(Stored records)
*-*-*

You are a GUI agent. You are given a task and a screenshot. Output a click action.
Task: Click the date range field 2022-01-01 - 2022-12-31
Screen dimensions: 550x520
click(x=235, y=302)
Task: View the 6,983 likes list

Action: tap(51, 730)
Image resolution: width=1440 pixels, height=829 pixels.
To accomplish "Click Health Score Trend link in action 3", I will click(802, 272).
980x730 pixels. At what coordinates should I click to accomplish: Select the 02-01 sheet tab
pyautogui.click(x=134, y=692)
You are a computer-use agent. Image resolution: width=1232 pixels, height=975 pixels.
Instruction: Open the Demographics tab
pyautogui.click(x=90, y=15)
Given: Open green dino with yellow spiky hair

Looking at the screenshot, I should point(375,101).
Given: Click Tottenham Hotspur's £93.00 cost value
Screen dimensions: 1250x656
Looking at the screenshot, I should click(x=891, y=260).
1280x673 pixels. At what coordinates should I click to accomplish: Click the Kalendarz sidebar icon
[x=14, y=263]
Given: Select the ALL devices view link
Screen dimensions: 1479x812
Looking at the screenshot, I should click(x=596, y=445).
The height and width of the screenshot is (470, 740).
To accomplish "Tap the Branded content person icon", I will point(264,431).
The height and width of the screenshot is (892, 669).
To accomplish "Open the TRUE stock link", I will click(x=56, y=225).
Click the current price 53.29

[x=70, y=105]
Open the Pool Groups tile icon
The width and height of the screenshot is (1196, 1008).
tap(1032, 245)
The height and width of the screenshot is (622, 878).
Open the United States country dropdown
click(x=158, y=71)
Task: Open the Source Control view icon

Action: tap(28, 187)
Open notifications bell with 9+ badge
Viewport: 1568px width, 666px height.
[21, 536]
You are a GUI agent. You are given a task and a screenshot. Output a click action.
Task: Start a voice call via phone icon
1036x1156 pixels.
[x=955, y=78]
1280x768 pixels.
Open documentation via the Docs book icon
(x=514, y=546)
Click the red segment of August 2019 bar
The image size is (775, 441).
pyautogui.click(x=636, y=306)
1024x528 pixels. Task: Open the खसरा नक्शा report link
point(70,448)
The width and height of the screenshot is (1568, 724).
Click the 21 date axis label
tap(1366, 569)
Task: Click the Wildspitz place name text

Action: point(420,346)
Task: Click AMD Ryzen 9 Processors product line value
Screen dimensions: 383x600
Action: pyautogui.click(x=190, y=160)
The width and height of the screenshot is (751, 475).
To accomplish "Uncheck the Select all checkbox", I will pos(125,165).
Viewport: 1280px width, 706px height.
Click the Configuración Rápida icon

*-*-*

ACTIVITY ->
Reproduce only the lines above, starting at the line with "Task: Click the date" and ending at the line with "The width and height of the screenshot is (1568, 724).", exactly as written.

RESPONSE BELOW ->
Task: Click the date range field 2022-01-01 - 2022-12-31
Screen dimensions: 550x520
click(x=235, y=302)
Task: View the 6,983 likes list

Action: tap(51, 730)
Image resolution: width=1440 pixels, height=829 pixels.
To accomplish "Click Health Score Trend link in action 3", I will click(802, 272).
980x730 pixels. At what coordinates should I click to accomplish: Select the 02-01 sheet tab
pyautogui.click(x=134, y=692)
You are a computer-use agent. Image resolution: width=1232 pixels, height=975 pixels.
Instruction: Open the Demographics tab
pyautogui.click(x=90, y=15)
Given: Open green dino with yellow spiky hair

Looking at the screenshot, I should point(375,101).
Given: Click Tottenham Hotspur's £93.00 cost value
Screen dimensions: 1250x656
Looking at the screenshot, I should click(x=891, y=260).
1280x673 pixels. At what coordinates should I click to accomplish: Click the Kalendarz sidebar icon
[x=14, y=263]
Given: Select the ALL devices view link
Screen dimensions: 1479x812
Looking at the screenshot, I should click(x=596, y=445).
The height and width of the screenshot is (470, 740).
To accomplish "Tap the Branded content person icon", I will point(264,431).
The height and width of the screenshot is (892, 669).
To accomplish "Open the TRUE stock link", I will click(x=56, y=225).
Click the current price 53.29

[x=70, y=105]
Open the Pool Groups tile icon
The width and height of the screenshot is (1196, 1008).
tap(1032, 245)
The height and width of the screenshot is (622, 878).
Open the United States country dropdown
click(x=158, y=71)
Task: Open the Source Control view icon

Action: tap(28, 187)
Open notifications bell with 9+ badge
Viewport: 1568px width, 666px height.
[21, 536]
You are a GUI agent. You are given a task and a screenshot. Output a click action.
Task: Start a voice call via phone icon
1036x1156 pixels.
[x=955, y=78]
1280x768 pixels.
Open documentation via the Docs book icon
(x=514, y=546)
Click the red segment of August 2019 bar
The image size is (775, 441).
pyautogui.click(x=636, y=306)
1024x528 pixels. Task: Open the खसरा नक्शा report link
point(70,448)
The width and height of the screenshot is (1568, 724).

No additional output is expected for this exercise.